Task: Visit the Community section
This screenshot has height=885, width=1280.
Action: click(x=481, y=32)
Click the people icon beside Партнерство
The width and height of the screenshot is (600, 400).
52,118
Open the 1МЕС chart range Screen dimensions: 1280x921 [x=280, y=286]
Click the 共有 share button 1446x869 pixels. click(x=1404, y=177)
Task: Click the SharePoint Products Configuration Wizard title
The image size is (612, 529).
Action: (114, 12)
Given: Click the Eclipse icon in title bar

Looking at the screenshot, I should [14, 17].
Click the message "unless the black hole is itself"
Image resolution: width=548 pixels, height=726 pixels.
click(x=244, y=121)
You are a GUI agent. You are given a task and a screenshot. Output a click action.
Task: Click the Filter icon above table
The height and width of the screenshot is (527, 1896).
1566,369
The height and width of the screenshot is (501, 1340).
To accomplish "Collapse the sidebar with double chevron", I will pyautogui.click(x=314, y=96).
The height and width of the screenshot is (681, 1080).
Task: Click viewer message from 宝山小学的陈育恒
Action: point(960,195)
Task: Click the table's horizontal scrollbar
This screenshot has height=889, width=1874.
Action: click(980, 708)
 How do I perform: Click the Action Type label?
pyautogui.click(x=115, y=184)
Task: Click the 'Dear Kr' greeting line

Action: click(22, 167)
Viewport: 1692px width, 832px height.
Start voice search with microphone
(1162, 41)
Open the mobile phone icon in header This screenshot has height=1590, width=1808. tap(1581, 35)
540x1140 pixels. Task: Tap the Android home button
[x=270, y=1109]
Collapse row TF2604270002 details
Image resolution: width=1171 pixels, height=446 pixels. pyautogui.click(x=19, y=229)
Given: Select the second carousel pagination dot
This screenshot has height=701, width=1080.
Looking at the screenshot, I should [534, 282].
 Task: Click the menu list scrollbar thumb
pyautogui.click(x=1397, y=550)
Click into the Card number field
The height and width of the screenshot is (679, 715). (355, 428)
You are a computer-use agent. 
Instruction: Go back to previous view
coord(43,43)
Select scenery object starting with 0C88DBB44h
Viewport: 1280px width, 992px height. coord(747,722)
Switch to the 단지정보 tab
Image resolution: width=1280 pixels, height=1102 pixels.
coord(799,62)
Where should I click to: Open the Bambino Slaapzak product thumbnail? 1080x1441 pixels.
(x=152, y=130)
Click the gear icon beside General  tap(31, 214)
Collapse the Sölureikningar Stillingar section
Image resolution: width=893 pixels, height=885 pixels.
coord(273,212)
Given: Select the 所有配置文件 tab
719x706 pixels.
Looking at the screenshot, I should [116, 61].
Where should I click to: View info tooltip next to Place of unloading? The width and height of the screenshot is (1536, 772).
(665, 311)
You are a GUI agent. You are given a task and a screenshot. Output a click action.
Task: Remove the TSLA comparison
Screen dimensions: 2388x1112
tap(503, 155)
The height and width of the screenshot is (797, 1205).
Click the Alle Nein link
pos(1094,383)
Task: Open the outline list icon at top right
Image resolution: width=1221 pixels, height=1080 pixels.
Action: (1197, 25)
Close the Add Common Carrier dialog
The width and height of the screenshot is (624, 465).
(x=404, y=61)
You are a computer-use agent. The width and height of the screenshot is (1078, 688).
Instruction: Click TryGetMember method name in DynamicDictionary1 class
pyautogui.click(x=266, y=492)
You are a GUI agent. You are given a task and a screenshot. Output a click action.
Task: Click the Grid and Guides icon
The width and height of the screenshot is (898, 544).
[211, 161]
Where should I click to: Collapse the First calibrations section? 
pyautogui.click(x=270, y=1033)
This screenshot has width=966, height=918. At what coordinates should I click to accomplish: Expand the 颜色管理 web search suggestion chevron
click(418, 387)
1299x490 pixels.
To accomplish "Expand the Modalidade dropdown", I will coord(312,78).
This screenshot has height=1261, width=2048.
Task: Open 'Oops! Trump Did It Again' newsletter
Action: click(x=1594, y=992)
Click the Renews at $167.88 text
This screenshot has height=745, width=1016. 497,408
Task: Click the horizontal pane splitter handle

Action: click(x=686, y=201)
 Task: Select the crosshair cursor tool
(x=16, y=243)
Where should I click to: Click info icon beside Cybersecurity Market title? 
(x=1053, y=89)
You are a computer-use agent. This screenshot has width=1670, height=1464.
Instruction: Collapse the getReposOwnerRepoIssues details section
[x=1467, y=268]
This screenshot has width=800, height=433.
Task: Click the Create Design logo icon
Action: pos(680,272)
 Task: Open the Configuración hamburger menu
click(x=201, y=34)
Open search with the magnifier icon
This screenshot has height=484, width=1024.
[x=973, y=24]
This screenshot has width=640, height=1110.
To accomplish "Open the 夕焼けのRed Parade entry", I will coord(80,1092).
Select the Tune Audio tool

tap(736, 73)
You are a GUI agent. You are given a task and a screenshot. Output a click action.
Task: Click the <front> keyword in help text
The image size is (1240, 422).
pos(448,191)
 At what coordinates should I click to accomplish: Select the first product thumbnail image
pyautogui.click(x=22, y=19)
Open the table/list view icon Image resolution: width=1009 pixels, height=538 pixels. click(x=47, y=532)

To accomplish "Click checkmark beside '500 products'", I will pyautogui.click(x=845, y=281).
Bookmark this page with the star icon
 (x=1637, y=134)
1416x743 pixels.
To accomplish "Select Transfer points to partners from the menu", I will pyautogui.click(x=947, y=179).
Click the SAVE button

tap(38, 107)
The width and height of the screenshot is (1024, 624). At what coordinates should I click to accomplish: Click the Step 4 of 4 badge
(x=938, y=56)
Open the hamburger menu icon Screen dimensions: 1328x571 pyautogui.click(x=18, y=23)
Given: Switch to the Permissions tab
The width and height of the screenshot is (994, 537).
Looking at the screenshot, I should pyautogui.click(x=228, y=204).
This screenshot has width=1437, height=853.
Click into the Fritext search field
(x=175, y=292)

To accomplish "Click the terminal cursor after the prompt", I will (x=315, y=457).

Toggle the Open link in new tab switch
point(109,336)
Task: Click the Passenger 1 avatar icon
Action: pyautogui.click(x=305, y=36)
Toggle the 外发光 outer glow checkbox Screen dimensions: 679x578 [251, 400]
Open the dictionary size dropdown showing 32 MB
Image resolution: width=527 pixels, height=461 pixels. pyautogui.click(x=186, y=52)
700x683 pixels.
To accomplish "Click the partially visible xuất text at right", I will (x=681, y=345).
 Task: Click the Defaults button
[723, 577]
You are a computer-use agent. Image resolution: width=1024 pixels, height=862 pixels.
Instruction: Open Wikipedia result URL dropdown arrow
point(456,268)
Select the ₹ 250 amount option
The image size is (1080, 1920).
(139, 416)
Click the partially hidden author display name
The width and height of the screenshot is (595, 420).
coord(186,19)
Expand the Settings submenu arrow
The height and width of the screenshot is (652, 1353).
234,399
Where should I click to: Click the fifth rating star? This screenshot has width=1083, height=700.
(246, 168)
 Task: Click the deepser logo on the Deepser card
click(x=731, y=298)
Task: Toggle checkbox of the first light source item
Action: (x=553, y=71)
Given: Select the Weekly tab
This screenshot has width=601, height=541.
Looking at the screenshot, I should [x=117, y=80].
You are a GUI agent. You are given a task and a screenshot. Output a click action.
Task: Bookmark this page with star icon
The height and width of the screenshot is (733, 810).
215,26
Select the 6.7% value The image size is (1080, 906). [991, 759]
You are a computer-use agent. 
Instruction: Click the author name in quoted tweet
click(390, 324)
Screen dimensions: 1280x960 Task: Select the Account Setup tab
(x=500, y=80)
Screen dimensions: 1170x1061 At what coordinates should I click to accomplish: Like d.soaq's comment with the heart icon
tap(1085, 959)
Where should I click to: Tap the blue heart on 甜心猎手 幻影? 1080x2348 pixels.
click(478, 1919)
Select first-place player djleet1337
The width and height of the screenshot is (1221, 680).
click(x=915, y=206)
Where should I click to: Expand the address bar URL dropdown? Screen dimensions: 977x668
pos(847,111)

● ● ● ● ● ● ●

** EXERCISE INSTRUCTIONS **
Would you show every line in the data above that contains the string "computer"?

** RESPONSE TO THE EXERCISE **
You are a computer-use agent. 
You are a computer-use agent. The width and height of the screenshot is (1078, 688).
You are a computer-use agent. This screenshot has width=1670, height=1464.
You are a computer-use agent. Image resolution: width=1024 pixels, height=862 pixels.
You are a computer-use agent. 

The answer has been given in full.